> _REQUIRED TASK A_
Copy the records word for word, starting at the beginning of the records and ending after the line that contains "DataDomus (220, 408)". Leave out the pictures.

··· PAGE TEXT ···

I have a cs144 on my buick 350. Had to modify the brackets a bit, slice up the lower, extend the upper.

Regardless of which you go for, you can reclock them yourself. You don't have to play guess and check at a parts store or hunt for one trying to find one clocked right.
You can use a paper clip or some mechanics wire to keep the brushes pushed up when you put it back together if you accidentally pull the sides too far apart. You can usually pull the 4 bolts out just enough to turn the two halves.
 
I'm still of the firm belief that you don't need extra amps unless you need extra amps (huge electric fans, spotlight bar, giant stereo amps, etc.). 3-wire stock setups sense wtf is going on in the alternator, and the amps you need up to max output (which you can check with an ammeter and small screwdriver/shorting device). I doubt anyone's stock system will need 78/94 amps. GM replacement alternators for G-bodies got upgraded to 94 amps early on. Not because they were automatically better, it's because they already started making a slew of them that would bolt in the earlier models, thus reducing the amount of different parts. Bean-counters, ya know.

··· LISTED RECORDS ···

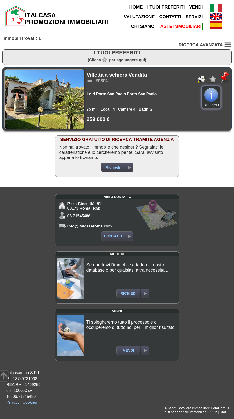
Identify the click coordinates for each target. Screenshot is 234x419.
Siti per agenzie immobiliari (185, 412)
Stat (223, 412)
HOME (136, 7)
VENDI (196, 7)
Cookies (30, 402)
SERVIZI (194, 16)
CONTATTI (170, 16)
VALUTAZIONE (139, 16)
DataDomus (220, 408)
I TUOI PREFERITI (166, 7)
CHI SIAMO (142, 26)
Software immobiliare (193, 408)
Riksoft (170, 408)
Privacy (12, 402)
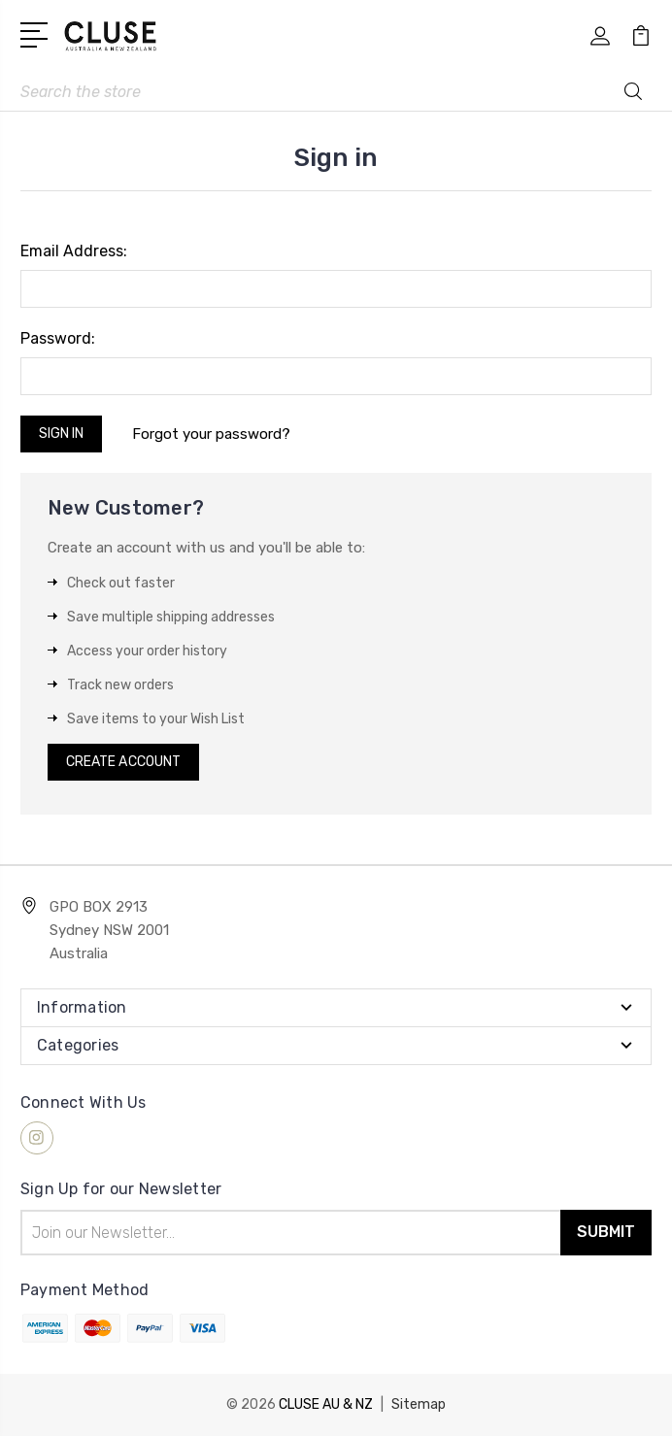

···

> _REQUIRED TASK B_
Continue the post about mounting and reclocking an alternator from where it stops.

> _TASK RESULT A_
Identify the click coordinates for each target. Screenshot is 234x419.
Siti per agenzie immobiliari (185, 412)
Stat (223, 412)
HOME (136, 7)
VENDI (196, 7)
Cookies (30, 402)
SERVIZI (194, 16)
CONTATTI (170, 16)
VALUTAZIONE (139, 16)
DataDomus (220, 408)

> _TASK RESULT B_
One-wire systems MAY not self-excite at idle. They usually will start working if you rev the engine, but if you just crank it up and don't give it revs, there's no guarantee it'll be charging right away.

The CS130 bolts right in. But compared to a 12SI, they're not cheap. The wiring would need an adapter, either one with a resistor in it or one without. Usually the warning bulb on the dash provides enough resistance, but maybe not. Then you'd need to get the resistor adapter. I admit, I'm not a wire biter, so I'm not going down that rabbit hole.

Think about this. Answer the question of why do you think you need a more powerful alternator like a CS130? The General invested millions of dollars on electrical system design/development and if they thought 78A was good enough, doubling it doesn't make any sense. Granted, if you plan on future upgrades, and you do put one of those whamodyne monster alternators on, and you can sleep better, go for it. But your car's stock electrical system doesn't need it. If it does, you're just band-aiding a problem elsewhere in the system.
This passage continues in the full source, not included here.